### Document
--- Begin ---
The Court agrees with the magistrate judge and the SEC. First, because Mr. Harkins did not argue in his response that neither he nor HWG offered or sold the HWG Instruments in interstate commerce, he cannot now raise that argument in his objections and claim that there is a genuine dispute of material fact on the issue. "Issues raised for the first time in objections to the magistrate judge's recommendation are deemed waived." Marshall v. Chater, 75 F.3d 1421, 1426 (10th Cir. 1996); see also Maurer v. Idaho Dep't of Corr., 799 F. App'x 612, 614 n.1 (10th Cir. 2020) (unpublished).

Second, even if Mr. Harkins had not waived this argument, the Court would still accept the magistrate judge's recommendation. One of the SEC's statements of undisputed fact is that Mr. Harkins and HWG offered and sold the HWG Instruments in general solicitation, through mailing lists, finders, seminars, and HWG's public website. Docket No. 27 at 6, 8, 9, ¶¶ 4, 22, 30. When Mr. Harkins did not deny this fact in his response to the SEC's motion, the fact was deemed admitted. Fed. R. Civ. P. 56(e); see also Wagner-Harding v. Farmland Indus. Inc. Employee Ret. Plan, 26 F. App'x 811, 812 (10th Cir. 2001) (unpublished); see also Practice Standards (Civil cases), Chief Judge Philip A. Brimmer § III.F.3.b.iv ("[a]ny denial shall be accompanied by a brief factual explanation of the reason(s) for the denial and a specific reference to material in the record supporting the denial"); id. § III.F.3.b.ix ("[f]ailure to follow these procedures may result in an order striking or denying the motion or brief or may cause the Court to deem certain facts as admitted"). Even if this fact were disputed, however, the Court does not find the dispute to be genuine, as Mr. Harkins testified at his deposition that HWG sent postcards via direct mail to potential investors based on a mailing list "from some service." See Docket No. 27-5 at 5-6, 88:19-89:7. A reasonable jury, presented with this testimony, could not find that Mr. Harkins did not offer or sell the HWG Instruments in interstate commerce. See Allen, 119 F.3d at 839. Thus, even if Mr. Harkins had not waived this argument and even if the Court did not deem the facts as admitted, on de novo review, the Court would overrule his objection because he is mistaken that the use of phones, email, the internet, and mail is not sufficient to show the offer or sale in interstate commerce. Kerbs v. Fall River Indus., Inc., 502 F.2d 731, 737-38 (10th Cir. 1974) (holding use of the phone sufficient to establish interstate commerce).
--- End ---
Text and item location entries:
--- Begin ---
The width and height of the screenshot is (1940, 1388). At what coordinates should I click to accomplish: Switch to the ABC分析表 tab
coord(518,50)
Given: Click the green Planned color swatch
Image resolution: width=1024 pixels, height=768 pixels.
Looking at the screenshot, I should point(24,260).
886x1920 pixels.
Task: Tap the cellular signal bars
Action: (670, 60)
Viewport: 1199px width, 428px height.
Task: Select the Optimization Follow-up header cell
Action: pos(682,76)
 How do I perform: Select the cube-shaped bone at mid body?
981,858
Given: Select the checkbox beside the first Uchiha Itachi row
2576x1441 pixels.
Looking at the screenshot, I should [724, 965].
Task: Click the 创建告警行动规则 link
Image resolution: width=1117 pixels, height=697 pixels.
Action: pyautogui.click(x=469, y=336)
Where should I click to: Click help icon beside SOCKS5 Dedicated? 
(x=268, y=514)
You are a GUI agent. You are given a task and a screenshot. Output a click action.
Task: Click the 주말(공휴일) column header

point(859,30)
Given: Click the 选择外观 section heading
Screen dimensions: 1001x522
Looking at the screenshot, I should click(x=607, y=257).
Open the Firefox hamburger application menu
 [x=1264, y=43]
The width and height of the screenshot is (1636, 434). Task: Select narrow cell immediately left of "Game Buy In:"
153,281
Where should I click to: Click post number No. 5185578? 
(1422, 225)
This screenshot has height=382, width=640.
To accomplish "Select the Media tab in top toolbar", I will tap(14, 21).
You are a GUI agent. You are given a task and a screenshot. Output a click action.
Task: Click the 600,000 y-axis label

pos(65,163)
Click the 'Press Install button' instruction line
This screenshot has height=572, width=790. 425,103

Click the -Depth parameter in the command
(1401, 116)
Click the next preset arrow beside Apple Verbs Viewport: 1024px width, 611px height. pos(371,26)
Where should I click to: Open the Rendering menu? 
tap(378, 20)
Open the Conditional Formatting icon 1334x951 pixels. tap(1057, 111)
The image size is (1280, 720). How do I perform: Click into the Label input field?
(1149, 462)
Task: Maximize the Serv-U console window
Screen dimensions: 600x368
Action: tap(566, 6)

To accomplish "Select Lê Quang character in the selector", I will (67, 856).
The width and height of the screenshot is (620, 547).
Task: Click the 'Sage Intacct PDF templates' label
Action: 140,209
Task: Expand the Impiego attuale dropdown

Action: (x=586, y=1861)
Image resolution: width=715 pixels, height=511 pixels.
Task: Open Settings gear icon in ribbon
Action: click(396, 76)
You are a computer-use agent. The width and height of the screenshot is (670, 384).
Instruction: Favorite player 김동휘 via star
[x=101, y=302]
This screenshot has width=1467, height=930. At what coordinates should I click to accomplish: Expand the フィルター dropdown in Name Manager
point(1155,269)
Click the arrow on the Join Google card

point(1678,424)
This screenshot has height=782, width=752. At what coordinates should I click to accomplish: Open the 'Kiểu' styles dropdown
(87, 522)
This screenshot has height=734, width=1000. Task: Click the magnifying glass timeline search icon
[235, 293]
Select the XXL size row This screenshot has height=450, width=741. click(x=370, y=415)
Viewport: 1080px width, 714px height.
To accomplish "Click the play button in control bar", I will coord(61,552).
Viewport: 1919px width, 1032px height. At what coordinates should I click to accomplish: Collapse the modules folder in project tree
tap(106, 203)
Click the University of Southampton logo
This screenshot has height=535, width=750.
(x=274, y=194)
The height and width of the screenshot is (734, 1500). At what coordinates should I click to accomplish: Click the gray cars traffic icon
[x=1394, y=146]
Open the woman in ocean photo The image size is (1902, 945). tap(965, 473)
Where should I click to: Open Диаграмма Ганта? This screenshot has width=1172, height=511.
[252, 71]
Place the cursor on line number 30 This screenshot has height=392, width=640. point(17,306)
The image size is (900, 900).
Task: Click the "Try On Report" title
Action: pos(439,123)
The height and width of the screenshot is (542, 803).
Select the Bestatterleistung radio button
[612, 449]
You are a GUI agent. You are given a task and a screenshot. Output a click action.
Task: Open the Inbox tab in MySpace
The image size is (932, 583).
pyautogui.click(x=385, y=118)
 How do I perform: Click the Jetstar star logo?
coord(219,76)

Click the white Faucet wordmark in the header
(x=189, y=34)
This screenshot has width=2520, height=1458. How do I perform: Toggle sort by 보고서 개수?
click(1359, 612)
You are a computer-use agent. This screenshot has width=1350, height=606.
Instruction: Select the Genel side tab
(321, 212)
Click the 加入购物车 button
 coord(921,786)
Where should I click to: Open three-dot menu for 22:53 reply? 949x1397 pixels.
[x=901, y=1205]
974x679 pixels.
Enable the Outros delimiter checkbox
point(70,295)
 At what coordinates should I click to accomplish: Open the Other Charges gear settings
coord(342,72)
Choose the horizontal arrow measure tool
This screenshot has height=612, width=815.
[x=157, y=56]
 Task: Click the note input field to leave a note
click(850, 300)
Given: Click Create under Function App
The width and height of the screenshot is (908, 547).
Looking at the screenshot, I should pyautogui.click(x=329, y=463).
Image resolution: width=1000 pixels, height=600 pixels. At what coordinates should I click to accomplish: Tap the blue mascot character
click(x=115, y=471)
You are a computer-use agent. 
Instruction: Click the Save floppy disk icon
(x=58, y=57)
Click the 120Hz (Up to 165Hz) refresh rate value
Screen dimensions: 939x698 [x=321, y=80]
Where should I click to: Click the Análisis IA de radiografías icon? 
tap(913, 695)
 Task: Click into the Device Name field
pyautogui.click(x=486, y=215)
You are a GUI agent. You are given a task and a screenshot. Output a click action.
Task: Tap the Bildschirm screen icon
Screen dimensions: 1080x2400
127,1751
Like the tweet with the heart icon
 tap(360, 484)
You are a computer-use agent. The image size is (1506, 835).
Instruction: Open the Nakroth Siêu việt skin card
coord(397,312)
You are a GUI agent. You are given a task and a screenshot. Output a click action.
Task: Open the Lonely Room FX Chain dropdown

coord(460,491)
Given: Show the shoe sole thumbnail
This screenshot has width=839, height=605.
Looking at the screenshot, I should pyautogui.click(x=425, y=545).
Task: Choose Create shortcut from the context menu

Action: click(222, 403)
--- End ---
### Actions to take
1) Using the court ruling, answer these:
(a) Which case is quoted for the rule that issues first raised in objections to the magistrate judge's recommendation are deemed waived?
(b) Through what means did the SEC state that Mr. Harkins and HWG offered and sold the HWG Instruments?
(c) According to Mr. Harkins's deposition testimony, what did HWG send to potential investors via direct mail?
2) Echo the court ruling word for word, everything from "The Court agrees" down to "Cir. 2020) (unpublished).".
3) Say whether each statement agrees with the court ruling, answering yes or no and quoting the words that decide it:
(a) The Court disagrees with the magistrate judge.
(b) Mr. Harkins denied, in his response to the SEC's motion, the fact that the HWG Instruments were offered and sold in general solicitation.
(c) Kerbs v. Fall River Indus., Inc. is cited as holding that use of the phone was sufficient to establish interstate commerce.

### Answers to the problems
1)
(a) Marshall v. Chater, 75 F.3d 1421, 1426 (10th Cir. 1996).
(b) Through mailing lists, finders, seminars, and HWG's public website.
(c) Postcards.

2)
The Court agrees with the magistrate judge and the SEC. First, because Mr. Harkins did not argue in his response that neither he nor HWG offered or sold the HWG Instruments in interstate commerce, he cannot now raise that argument in his objections and claim that there is a genuine dispute of material fact on the issue. "Issues raised for the first time in objections to the magistrate judge's recommendation are deemed waived." Marshall v. Chater, 75 F.3d 1421, 1426 (10th Cir. 1996); see also Maurer v. Idaho Dep't of Corr., 799 F. App'x 612, 614 n.1 (10th Cir. 2020) (unpublished).

3)
(a) No: "The Court agrees with the magistrate judge and the SEC."
(b) No: "When Mr. Harkins did not deny this fact in his response to the SEC's motion, the fact was deemed admitted."
(c) Yes: "holding use of the phone sufficient to establish interstate commerce"